En pocas palabras, Colombia padece desde hace varios años de un sostenido incremento de la violencia. Las cifras confirman que, infortunadamente, fue efímera la ilusión de la paz creada por las negociaciones con las Farc, cuyas agresivas disidencias han vuelto al narcotráfico y a las armas, al lado de otros grupos que han tomado el lugar de los desmovilizados.
Lo peor es que no existen propuestas realistas para enfrentar el problema. Se oyen, como posibles soluciones, los llamados a una negociación con el Eln o, vagamente, a erradicar a las mafias. Otros insisten en la necesidad de completar el proceso de paz. Sin embargo, ninguna de estas iniciativas garantiza que se pueda deshacer el boyante negocio de la coca, el motor de los conflictos, ni desarmar a los grupos violentos que se nutren de él.
En el ambiente de hoy, además, son políticamente incorrectas las propuestas de hacer más eficaces las operaciones de las fuerzas armadas o insistir, en el escenario internacional, en buscar nuevos mecanismos para hacer efectiva la responsabilidad compartida en el tráfico de drogas.

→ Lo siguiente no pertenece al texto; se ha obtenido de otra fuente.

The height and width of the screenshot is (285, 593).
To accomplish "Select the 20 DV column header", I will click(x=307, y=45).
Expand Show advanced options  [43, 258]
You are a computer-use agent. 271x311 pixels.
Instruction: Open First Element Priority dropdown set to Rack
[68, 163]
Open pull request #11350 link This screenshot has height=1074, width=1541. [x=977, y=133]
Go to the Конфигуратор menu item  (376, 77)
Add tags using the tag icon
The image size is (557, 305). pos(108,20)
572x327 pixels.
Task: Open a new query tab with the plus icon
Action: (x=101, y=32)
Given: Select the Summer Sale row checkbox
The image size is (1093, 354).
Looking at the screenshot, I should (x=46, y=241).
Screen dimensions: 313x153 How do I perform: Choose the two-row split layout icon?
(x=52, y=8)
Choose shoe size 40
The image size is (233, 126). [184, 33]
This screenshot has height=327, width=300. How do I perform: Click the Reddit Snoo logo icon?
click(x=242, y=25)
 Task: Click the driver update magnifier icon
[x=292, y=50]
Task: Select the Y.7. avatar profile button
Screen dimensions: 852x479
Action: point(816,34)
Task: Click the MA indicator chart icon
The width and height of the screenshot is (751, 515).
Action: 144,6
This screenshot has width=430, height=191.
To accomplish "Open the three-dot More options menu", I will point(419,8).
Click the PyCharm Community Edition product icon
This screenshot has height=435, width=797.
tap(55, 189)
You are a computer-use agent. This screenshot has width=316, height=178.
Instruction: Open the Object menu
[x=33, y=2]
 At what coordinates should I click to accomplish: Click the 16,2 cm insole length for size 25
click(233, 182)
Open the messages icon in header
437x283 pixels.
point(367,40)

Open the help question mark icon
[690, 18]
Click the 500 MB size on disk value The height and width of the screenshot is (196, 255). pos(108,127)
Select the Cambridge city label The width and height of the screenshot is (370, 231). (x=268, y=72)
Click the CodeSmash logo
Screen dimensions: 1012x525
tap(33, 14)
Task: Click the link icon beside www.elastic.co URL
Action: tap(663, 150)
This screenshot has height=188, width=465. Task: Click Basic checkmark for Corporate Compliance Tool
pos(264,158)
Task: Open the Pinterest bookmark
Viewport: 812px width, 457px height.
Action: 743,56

El agudo crecimiento de la violencia es uno de los más graves problemas del país. Y es infortunado que, salvo por declaraciones gaseosas, su solución no hace parte del discurso de ninguno de los candidatos a la presidencia. Es posible que, como en otras ocasiones en la vida colombiana, este problema tenga que empeorar mucho antes de que se den las condiciones para que se encuentren soluciones para hacerle frente.
Hoy, como en los últimos 50 años, la violencia sigue impulsada por el narcotráfico. Y no hay todavía ninguna luz al final del túnel.